QUOTED TEXT »
At the edge of Suikerlaan, overlooking a giant red-brick chimney and the graffiti covered walls of Voormalige Suikerfabriek, stand a number of detached shipping containers assembled around a courtyard full of picnic tables, hammocks and a pit fire. This is Rebel Rebel, Groningen’s first container hostel, providing eco-friendly accommodation for travellers.
Here, amongst the dust, rubble and debris of a former sugar factory, one kilometre outside the city centre, was where two women in their late twenties had a vision to invest their time, energy and savings and turn their dream into reality.
This story follows Anika Postma (30) and Anna Liefers (29); two hard working and inspiring Dutch girls who planned, designed and built Rebel Rebel together from the ground up.
The green dream
In 2015 Anna and Anika won a competition at Suikerlaan. The prize was the use of a shipping container for a twelve month period. “I always had a dream to start a hostel, and we really liked the location,” says Anna, a former bar manager from Groningen. Suikerlaan is popular amongst locals and internationals alike. The quirky grounds are also home to nightclub Paradigm, cultural venue EM2 and the newly built student housing containers.
“If we had not won that competition I wonder if we would have ended up here,” questions Anika. The two girls pause and think for a moment. “We probably would have ended up here anyway, there were lots available here for rent so it was an attractive spot,” says Anna reassuringly.
The girls who have been friends for many years, funded the project by combining their own savings with support from a crowd funding campaign. This gave them a total budget of approximately €50,000 to complete their mission. “We saved €10,000 between ourselves and the crowd fund provided the rest,” says Anika.
“We quit our jobs during the building process and did everything ourselves because there wasn’t enough money to hire additional help,” explains Anna, leaning on the hostel’s unique dining room table, which has been fashioned from an old wooden door.
A project of this size does not come without its challenges. The self-starters tackled the plumbing and wired the entire hostel for electricity. “We hadn’t planned to do this part ourselves, but help fell through. It took a long time, luckily we had an expert to guide us as we did not have experience with this before,” says Anna.
The dormitories, bathrooms, kitchen and living area were crafted from second hand materials, which adds to the hostel’s rustic appeal. The girls kept their eyes open and were as resourceful as possible. The kitchen cabinets were taken from another unit and refitted to a container. The sofa in the lounge area was built using wooden pallets and decorated with colourful cushions.
An eco-friendly business
Every space at Rebel Rebel is a feast for the eyes and oozing in creatively; old reading chairs, vintage lamps and recycled fabrics adorn every corner. Every piece of furniture has been given a new lease of life.
“We were super excited about opening, and so happy to have done everything ourselves,” says Anika. She left her job in online marketing when the workload increased.
The girls started building in summer 2016 and the positioning of the containers was based on the advice of an architect. “We positioned them in a way that would maximise the sunlight. Looking back, I forget how stressful this all was, but now that we are discussing it, I remember,” giggles Anika.

SOURCE DATA »
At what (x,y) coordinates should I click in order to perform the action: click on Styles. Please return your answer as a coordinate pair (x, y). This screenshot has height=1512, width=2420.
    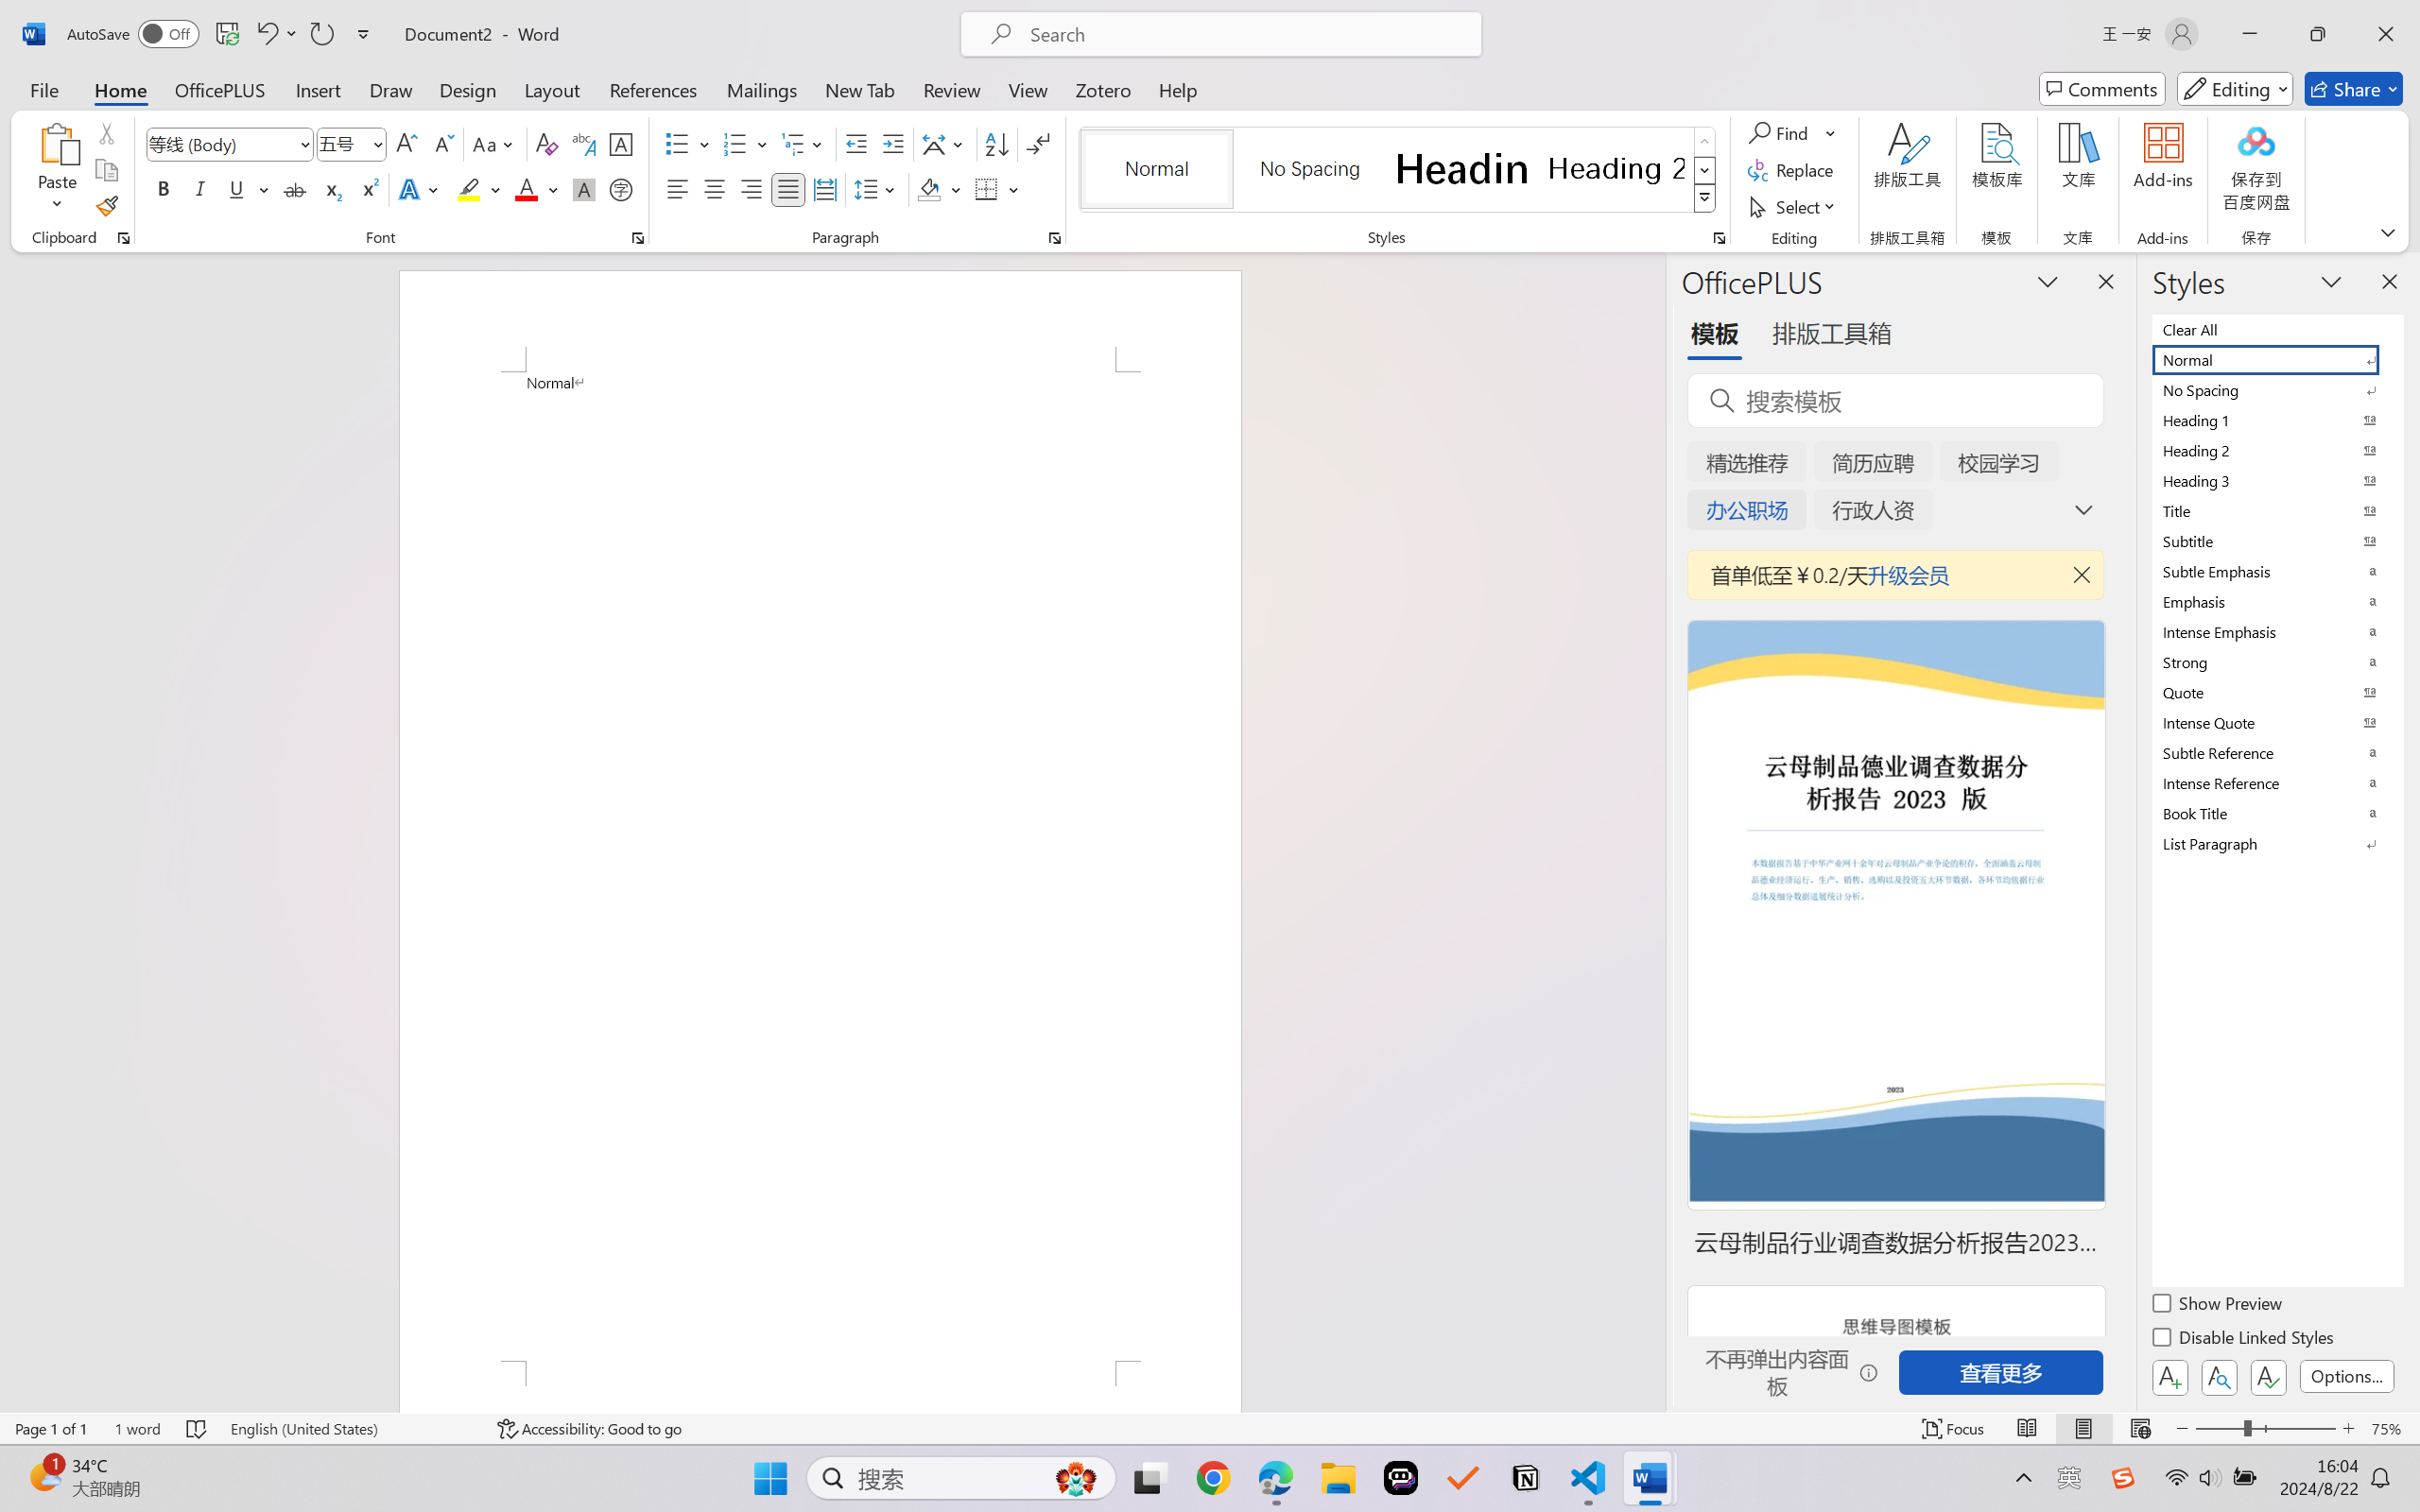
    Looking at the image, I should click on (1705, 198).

PROBLEM »
From the article about the container hostel, copy the passage between "The green dream" and "says Anna reassuringly.", inclusive.

CORRECT RESULT »
The green dream
In 2015 Anna and Anika won a competition at Suikerlaan. The prize was the use of a shipping container for a twelve month period. “I always had a dream to start a hostel, and we really liked the location,” says Anna, a former bar manager from Groningen. Suikerlaan is popular amongst locals and internationals alike. The quirky grounds are also home to nightclub Paradigm, cultural venue EM2 and the newly built student housing containers.
“If we had not won that competition I wonder if we would have ended up here,” questions Anika. The two girls pause and think for a moment. “We probably would have ended up here anyway, there were lots available here for rent so it was an attractive spot,” says Anna reassuringly.